O Observatório do Meio Rural (OMR), organização não-governamental moçambicana, concluiu que o relatório divulgado pela TotalEnergies sobre a situação humanitária em Cabo Delgado foi omisso e focou-se, de forma “muito superficial e indirecta”, no papel do projecto de Gás Natural Liquefeito (GNL) no agravamento das tensões a longo prazo.
No estudo, intitulado “Soluções Paliativas da TotalEnergies para problemas de extractivismo – Reflexões sobre o relatório de Jean-Christophe Rufin”, divulgado esta segunda-feira (29), e a que o DE teve acesso, a ONG indica que apesar de o documento reconhecer tensões relacionadas com a exploração de recursos naturais, como as pedras preciosas, entre outros factores sociopolíticos, há, no entanto, a omissão de informação sobre o papel deste grande projecto de gás quanto ao aumento da instabilidade no Norte do País.
“O projecto de exploração de gás desencadeou uma grande pressão sobre a terra, deslocações de populações, aumento da migração para a região, inflação generalizada e sentimentos de ameaça e exclusão por parte dos nativos no acesso a empregos e recursos energéticos”, aponta a análise sublinhando haver naquela província uma economia política “de carácter extractivista, com pouca relação com o tecido económico local, pouco geradora de emprego, promotora de desigualdades e exclusão social, num cenário de reduzida transparência governamental”.
De acordo com a ONG, apesar de a maioria da população ser constituída por camponeses ou pescadores, as políticas públicas de desenvolvimento secundarizam a produção familiar, contribuindo para a baixa produção e produtividade agrícola, para a reprodução da pobreza e na persistência da insegurança alimentar.
Não obstante a preocupação dos técnicos da TotalEnergies na gestão dos incidentes entre as forças de segurança e a população, pode entender-se como uma omissão de episódios amplamente conhecidos e como “um silêncio cúmplice”, visto que há “relatos de violações de direitos humanos ao longo do conflito”.

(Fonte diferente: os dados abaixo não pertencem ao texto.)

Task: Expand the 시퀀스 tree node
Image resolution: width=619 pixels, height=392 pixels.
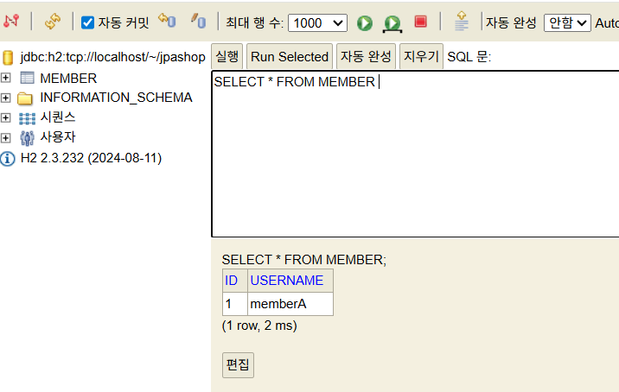Action: pos(6,117)
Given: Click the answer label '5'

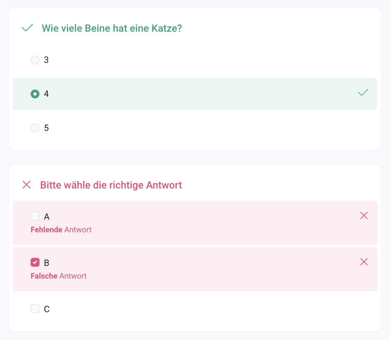Looking at the screenshot, I should [46, 128].
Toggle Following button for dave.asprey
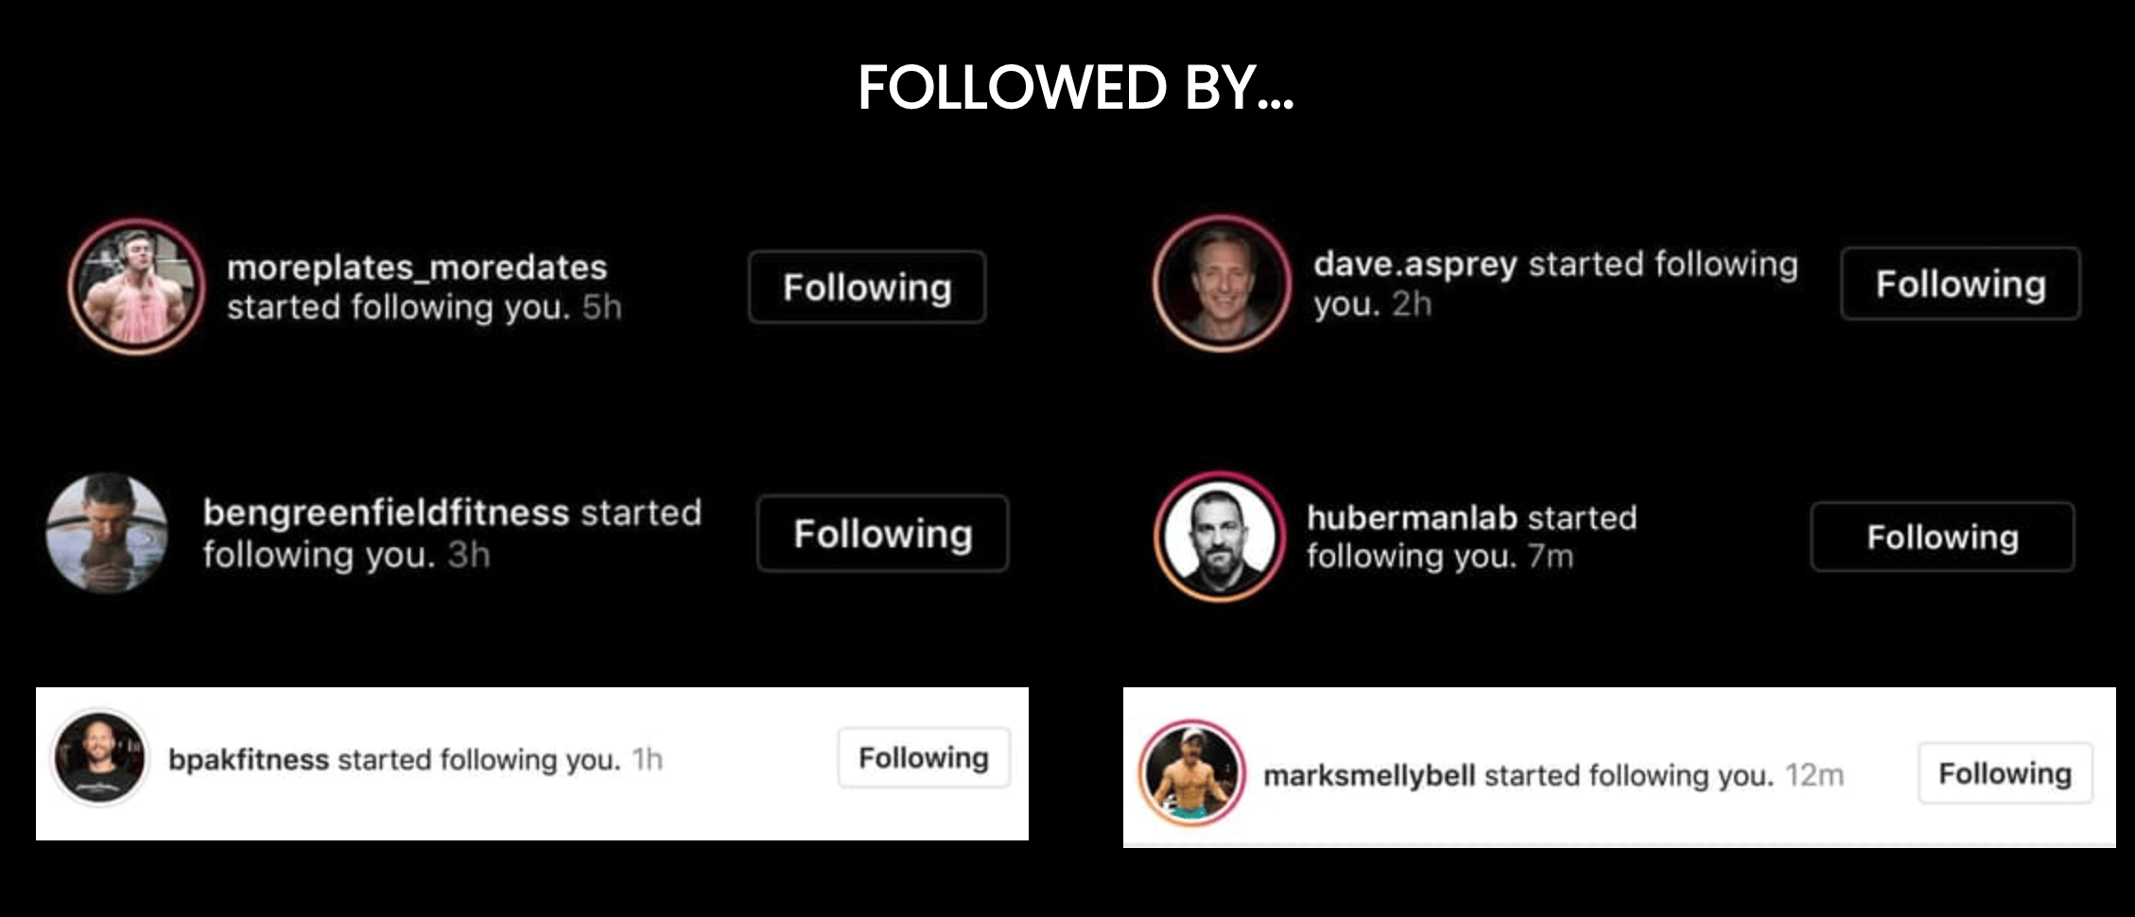 coord(1960,284)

No geral, o documento afirma não haver nas recomendações feitas pelo relatório da Total qualquer referência ao diálogo e à construção da paz. “Apesar da identificação das causas complexas do conflito assim como de se conhecerem os líderes da insurreição, a realização de reformas com o objectivo de promover o diálogo e a paz continua a ser evitada, e, assim, o conflito arrasta-se no tempo”.